Trecho da página:
ORANICE FRANCO, JORNALISTA, POETA POPULAR DA ERA DO RÁDIO TAMBÉM

 “AINDA ESTÁ AQUI”…

Placa instalada no centro da cidade de Lima Duarte lembra a obra de Oranice Franco

Oranice Franco é mineiro de Lima Duarte (Zona da Mata), onde nasceu em 02 de novembro de 1919. A casa onde veio à luz o poeta, na Rua José de Sales, ainda guarda uma placa na fachada onde se registra os dizeres “Confraria da Lagoa Mansa” entremeados com um triângulo vermelho. Em janeiro de 2002, na rua, seu dileto amigo Júlio Sanderson de Queiróz, comandou uma homenagem de fora da casa, onde o escritor cresceu e, com a população local e autoridades, pôde render lhe o registro reverencial de sua marcante presença no meio artístico, cultural do país, e de seu caráter admirável.

Depois, mais ao centro da cidade de Lima Duarte, na Praça da Matriz, ainda pode-se ver na parte externa de um prédio, uma outra placa com alguns de seus versos sobre a cidade (imagem acima). E, ainda, também ali estão os nomes de diletos amigos que já se foram, artistas como José Maria Mângia, José Ferreira, Júlio Sanderson e Giuseppe Guiaroni, por exemplo. Esses eram alguns dos componentes da chamada “Confraria da Lagoa Mansa”, como se intitulavam tais escritores e amigos em torno da figura e obra de Oranice. O “nosso” anjo barroco, como eles o chamavam. E daí o nome da abstrata confraria, com inspiração no título de uma de suas obras: a Lagoa Mansa. 

Nesse município imaginário, que fazia limites com São João, Ibitipoca, Lima Duarte, Baependi, Aiuruoca, Oranice compunha seus personagens, criando tipos inesquecíveis e histórias inacreditáveis.

Já na infância Oranice Franco deixou Lima Duarte, mudou-se para São João Del Rey, chegou a viver intensamente a vida cultural de Belo Horizonte, nos anos 30, se envolvendo com escritores como Murilo Rubião, Nilo Aparecido Pinto, Guilhermino César, Otto Lara Resende, Paulo Mendes Campos, João Etienne Filho e Rosário Fusco, que também viviam na capital no início da década de 40.

Começou a trabalhar como jornalista na Rádio Nacional, no Rio de Janeiro, na chamada época de ouro do rádio, produzindo textos, histórias, notícias e programas.

No dia 1º.11.1999 participou em sua casa de um jantar, com seus amigos referidos, depois disso foi deitar-se e nunca mais acordou. Faleceu, dormindo, em 02 de novembro em São João Del Rey, para onde havia retornado alguns anos.

Questões e tarefas:
[1] Responda com base no trecho sobre Oranice Franco:
(a) Em que data ele nasceu?
(b) Em que rádio ele começou a trabalhar como jornalista?
(c) Como os amigos da "Confraria da Lagoa Mansa" o chamavam?
[2] Liste todas as linhas dos registros em que aparece a palavra "checkbox".
O trecho e os registros vêm de fontes distintas.

Registros:
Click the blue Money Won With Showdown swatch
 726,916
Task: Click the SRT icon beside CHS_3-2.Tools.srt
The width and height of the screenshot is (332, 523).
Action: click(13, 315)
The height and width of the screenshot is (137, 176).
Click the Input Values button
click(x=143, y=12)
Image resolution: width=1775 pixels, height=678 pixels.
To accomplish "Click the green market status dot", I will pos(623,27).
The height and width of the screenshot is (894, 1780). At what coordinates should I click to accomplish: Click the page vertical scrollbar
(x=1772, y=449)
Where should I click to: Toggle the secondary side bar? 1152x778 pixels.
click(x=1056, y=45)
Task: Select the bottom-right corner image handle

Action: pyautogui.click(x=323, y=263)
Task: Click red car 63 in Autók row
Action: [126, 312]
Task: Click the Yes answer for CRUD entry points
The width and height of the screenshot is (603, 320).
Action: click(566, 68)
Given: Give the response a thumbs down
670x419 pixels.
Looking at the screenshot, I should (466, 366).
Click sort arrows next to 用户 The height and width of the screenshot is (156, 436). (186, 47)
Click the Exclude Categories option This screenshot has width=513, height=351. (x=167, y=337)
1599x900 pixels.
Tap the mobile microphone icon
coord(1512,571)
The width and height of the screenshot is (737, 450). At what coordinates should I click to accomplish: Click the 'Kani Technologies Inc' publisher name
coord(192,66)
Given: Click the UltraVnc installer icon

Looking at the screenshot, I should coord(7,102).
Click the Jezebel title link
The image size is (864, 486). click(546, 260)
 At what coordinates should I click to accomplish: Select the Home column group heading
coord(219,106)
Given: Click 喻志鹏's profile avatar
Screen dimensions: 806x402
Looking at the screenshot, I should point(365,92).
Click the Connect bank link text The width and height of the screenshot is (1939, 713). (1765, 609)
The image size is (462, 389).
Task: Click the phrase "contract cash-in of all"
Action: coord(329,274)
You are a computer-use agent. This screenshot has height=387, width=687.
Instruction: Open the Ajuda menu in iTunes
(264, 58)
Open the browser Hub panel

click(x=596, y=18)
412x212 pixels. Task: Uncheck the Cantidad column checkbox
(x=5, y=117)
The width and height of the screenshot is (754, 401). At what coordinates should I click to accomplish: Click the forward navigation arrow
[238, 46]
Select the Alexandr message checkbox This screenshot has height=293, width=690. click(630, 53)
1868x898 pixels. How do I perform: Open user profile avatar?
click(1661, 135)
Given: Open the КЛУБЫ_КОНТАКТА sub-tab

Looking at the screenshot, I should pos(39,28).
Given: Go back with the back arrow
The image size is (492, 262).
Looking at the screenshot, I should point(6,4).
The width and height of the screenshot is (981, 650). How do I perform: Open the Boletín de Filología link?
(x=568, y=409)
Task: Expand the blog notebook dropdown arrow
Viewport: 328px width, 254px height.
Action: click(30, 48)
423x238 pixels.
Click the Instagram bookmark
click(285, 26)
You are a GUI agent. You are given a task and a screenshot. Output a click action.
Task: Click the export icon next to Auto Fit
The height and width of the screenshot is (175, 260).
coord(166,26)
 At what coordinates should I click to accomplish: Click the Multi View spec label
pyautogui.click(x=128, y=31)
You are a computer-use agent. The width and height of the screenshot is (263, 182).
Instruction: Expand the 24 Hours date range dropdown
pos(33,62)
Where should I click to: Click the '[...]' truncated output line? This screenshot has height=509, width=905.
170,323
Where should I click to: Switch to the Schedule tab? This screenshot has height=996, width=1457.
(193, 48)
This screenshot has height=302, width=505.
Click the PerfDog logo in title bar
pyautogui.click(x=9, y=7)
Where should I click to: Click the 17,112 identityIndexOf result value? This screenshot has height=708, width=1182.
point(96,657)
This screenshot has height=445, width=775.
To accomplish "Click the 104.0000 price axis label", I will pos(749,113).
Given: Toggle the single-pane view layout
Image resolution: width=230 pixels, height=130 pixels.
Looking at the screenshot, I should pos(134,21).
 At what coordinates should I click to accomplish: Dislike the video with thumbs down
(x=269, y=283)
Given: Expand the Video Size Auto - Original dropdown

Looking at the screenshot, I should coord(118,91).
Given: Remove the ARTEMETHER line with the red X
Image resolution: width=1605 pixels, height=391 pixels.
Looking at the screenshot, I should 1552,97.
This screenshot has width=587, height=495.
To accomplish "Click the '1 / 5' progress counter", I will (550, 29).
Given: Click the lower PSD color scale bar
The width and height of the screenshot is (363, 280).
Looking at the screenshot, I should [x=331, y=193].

Respostas:
[1]
(a) Em 02 de novembro de 1919.
(b) Na Rádio Nacional, no Rio de Janeiro.
(c) De "nosso" anjo barroco.

[2]
412x212 pixels. Task: Uncheck the Cantidad column checkbox
Select the Alexandr message checkbox This screenshot has height=293, width=690. click(630, 53)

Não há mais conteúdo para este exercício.